With about 23 percent of parents still uncomfortable with this option, Superintendent Steve Sayers said the district also is working on an online learning option for the new year.
Neidert said those online learning plans, as well as building-specific plans, will be available for parents near the end of the month and based on maintaining distancing, hand washing, screening and assessing symptoms, cleaning property and face coverings.
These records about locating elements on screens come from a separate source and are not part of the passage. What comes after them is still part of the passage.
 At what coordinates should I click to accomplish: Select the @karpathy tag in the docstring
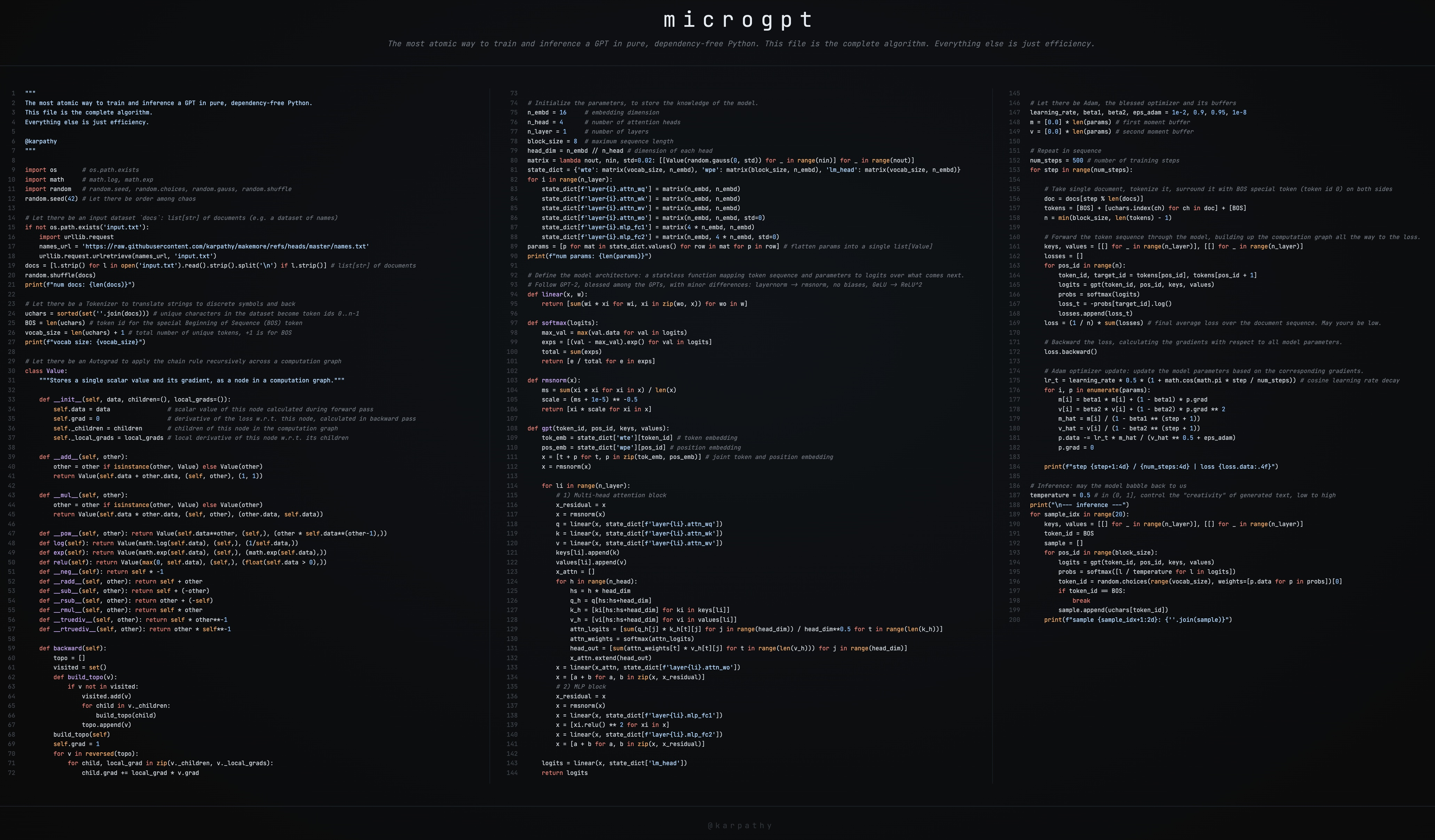(x=41, y=141)
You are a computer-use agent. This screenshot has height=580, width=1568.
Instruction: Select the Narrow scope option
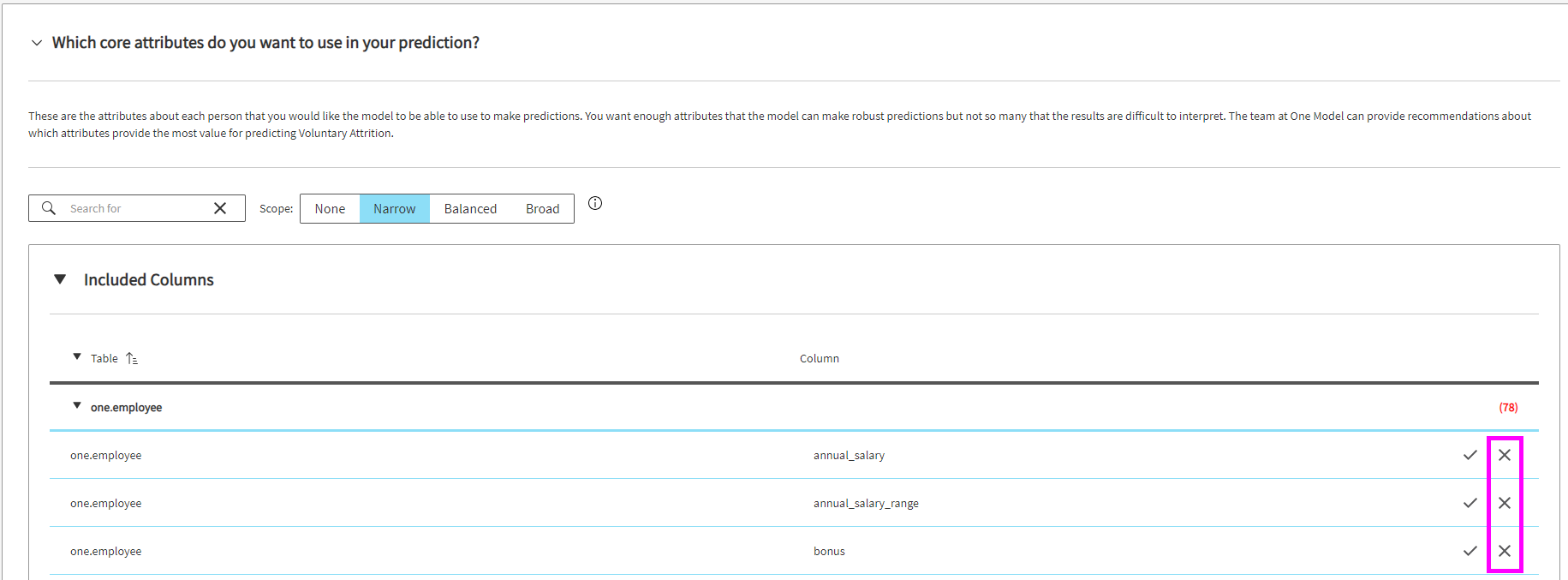point(394,209)
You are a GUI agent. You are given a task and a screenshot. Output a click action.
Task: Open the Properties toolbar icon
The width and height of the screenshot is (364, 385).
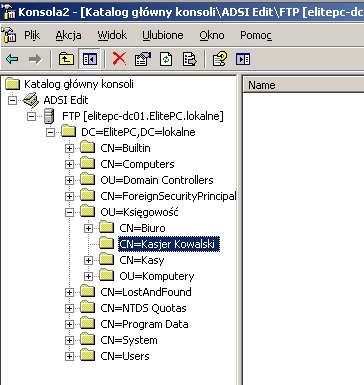(143, 59)
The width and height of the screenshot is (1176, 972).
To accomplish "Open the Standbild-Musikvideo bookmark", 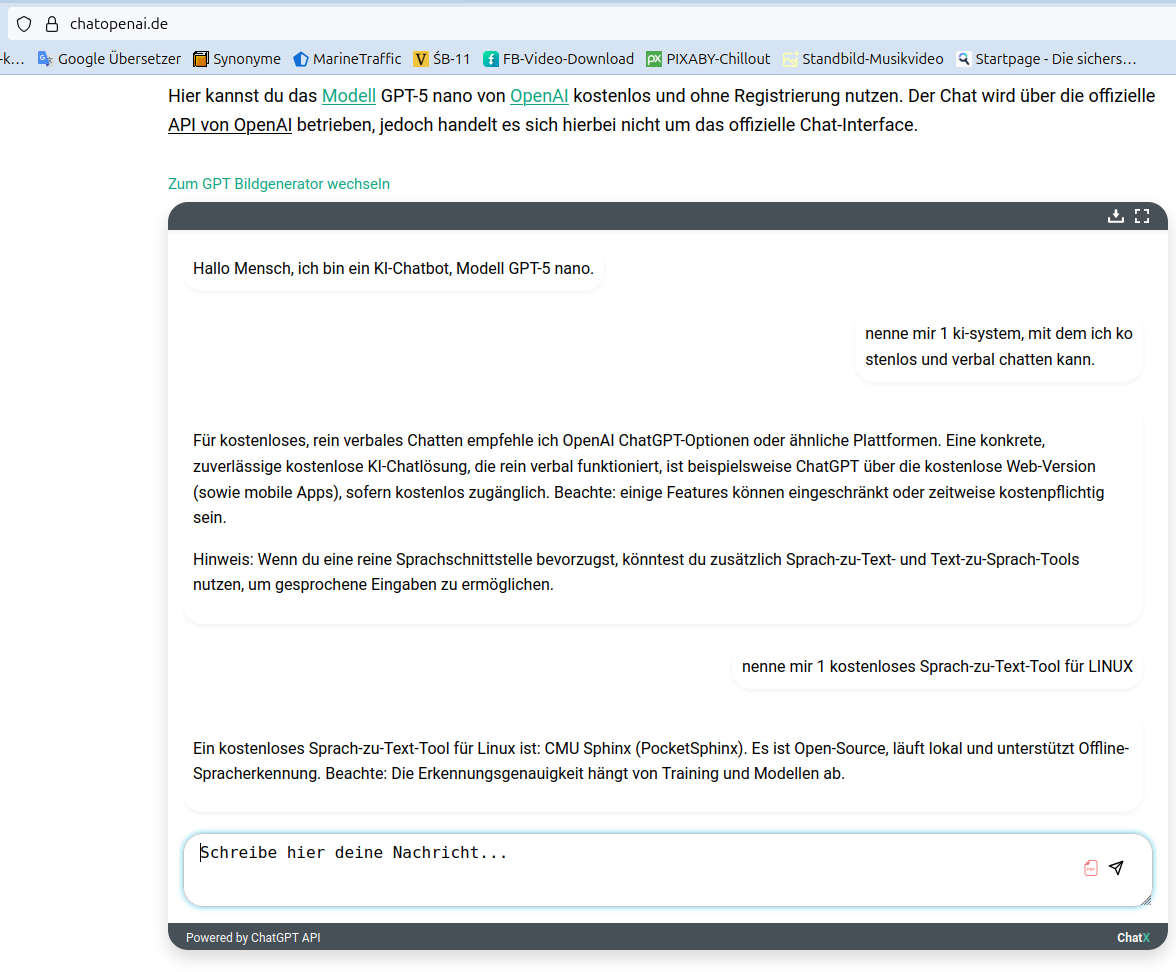I will point(863,59).
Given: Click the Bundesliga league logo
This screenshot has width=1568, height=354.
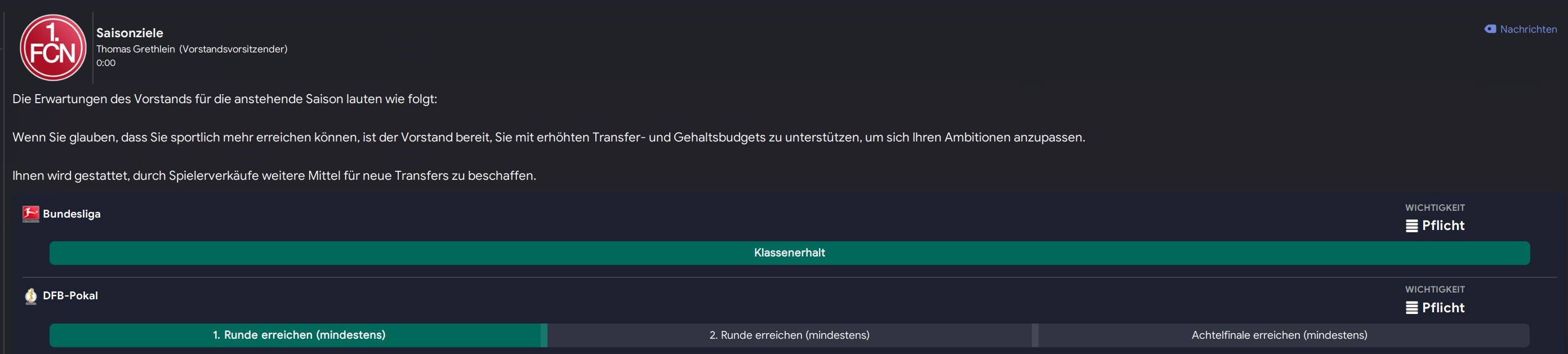Looking at the screenshot, I should 30,214.
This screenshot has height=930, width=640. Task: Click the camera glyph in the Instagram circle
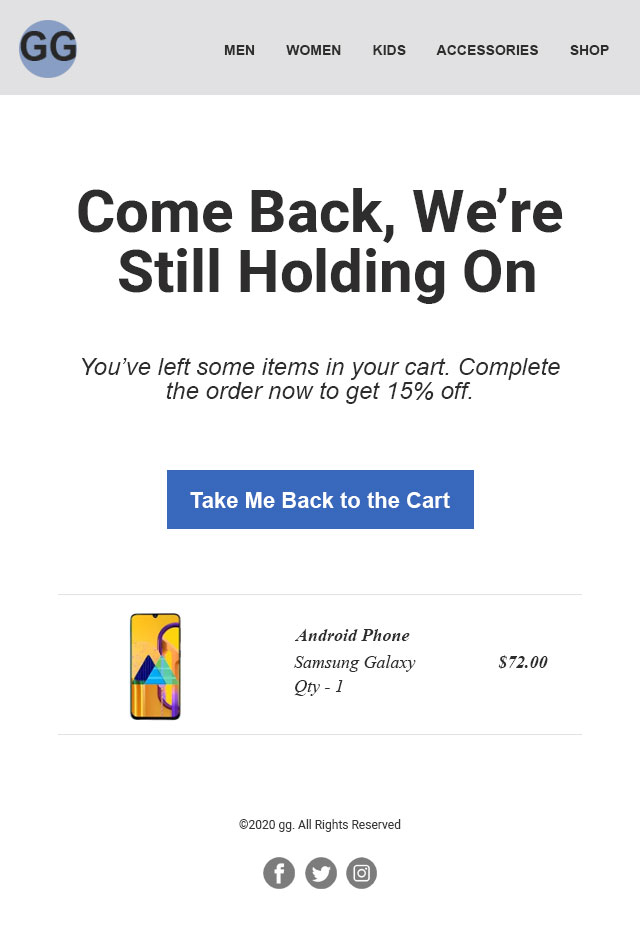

Revisiting transportation, lunch, recess and visitation policy and guidelines were discussed as a part of those plans, she said.
“This has been, and will be, a challenging time for all, but we are fully dedicated to providing high quality education for all of our students while minimizing and mitigating the risk of COVID-19 to our students and staff,” Neidert said.
Sayers said in these reopening plans, many guidelines will have to be building specific, since different protocol already is in place from school to school.
“We know arrival and dismissal is very different at Powers (Elementary School), for example, than it is at the (Marion L. Steele) high school,” he said.
While the district is working on those plans, the need to stay flexible remains prevalent, as administrators are unsure how the pandemic will unravel near the end of the year, Sayers said.
The district and its principals have worked with staff and teachers to see who is willing to teach online, as well as give feedback on guidelines, he said.
“Our staff is our greatest resource in terms of working through these kinds of problems,” Sayers said. “They’re on the front lines, and they know the day in day out challenges of their particular job.
“We’re working hand-inhand with them.”
Board member Ron Yacobozzi said purchasing and installing plastic guards for main offices and front desks also would help reduce the spread.
Yacobozzi, along with other board members, expressed concern with the snowball effect that infection could bring to the district.
“If there is testing, who pays for it?” he asked in the meeting. “If someone tests positive, say a teacher tests positive, and the teacher has 100 students, do those 100 students now have to get quarantined and tested?”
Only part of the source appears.